● REQUIRED ACTION: A single number is the answer: the count of lines in these records with "agent" in them.

● LISTED ENTRIES:
# # # # #

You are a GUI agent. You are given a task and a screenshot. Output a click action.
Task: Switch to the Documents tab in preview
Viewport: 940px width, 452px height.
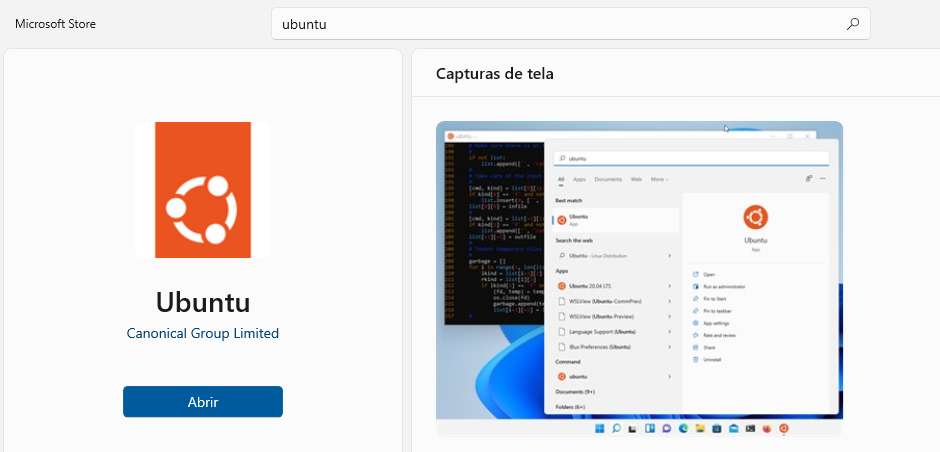(x=608, y=179)
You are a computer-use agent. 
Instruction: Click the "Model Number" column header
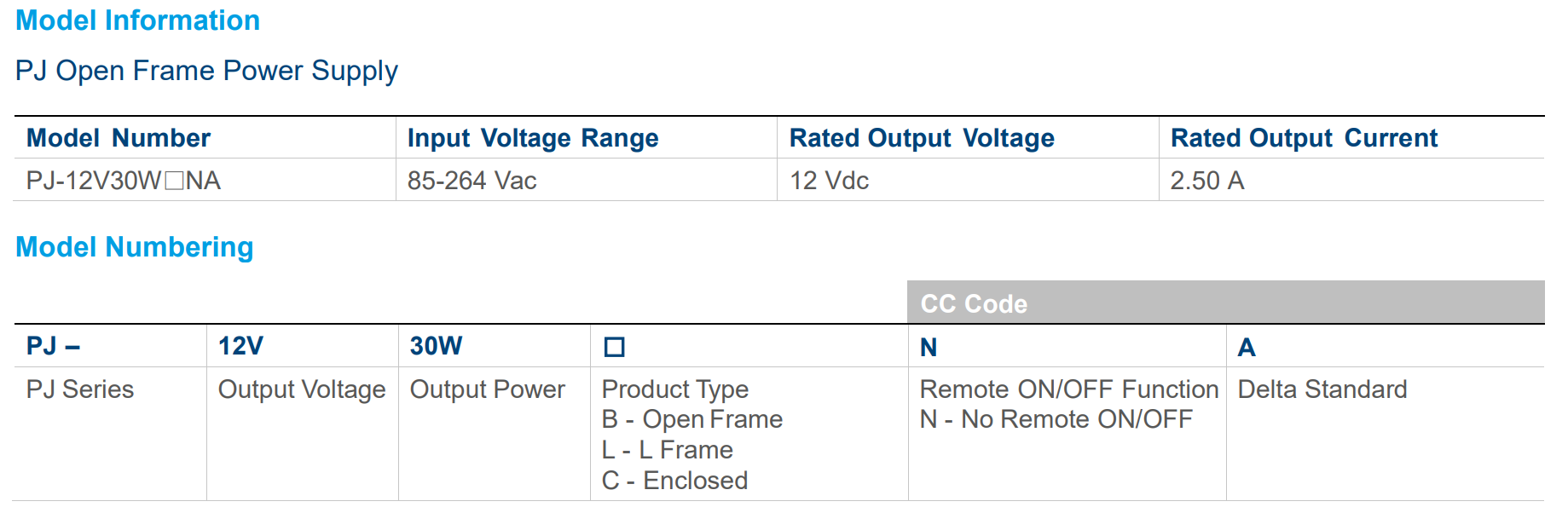coord(119,138)
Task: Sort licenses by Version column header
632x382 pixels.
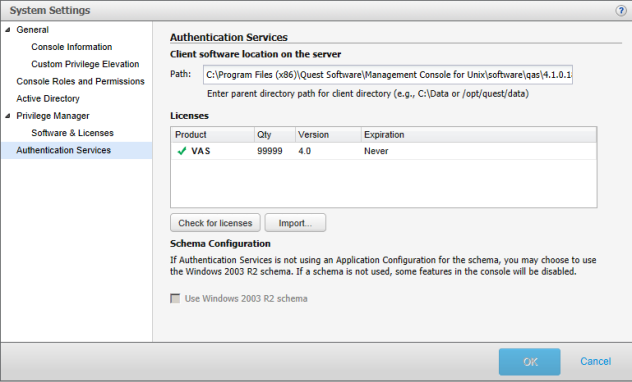Action: coord(328,135)
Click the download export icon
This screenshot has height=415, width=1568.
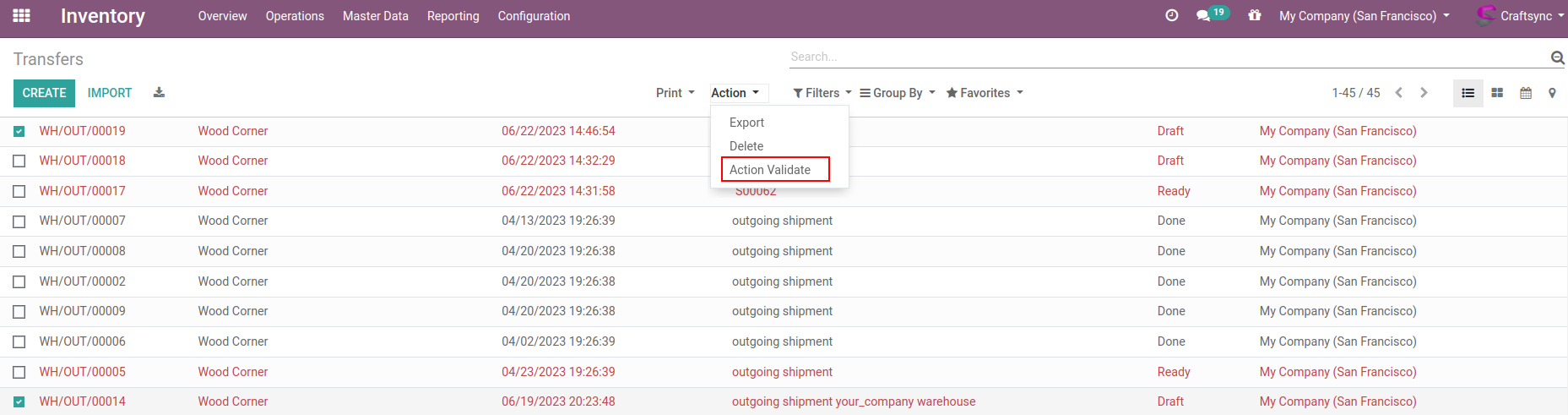coord(159,93)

# # # # #

● REPLY TO THE EXERCISE: 2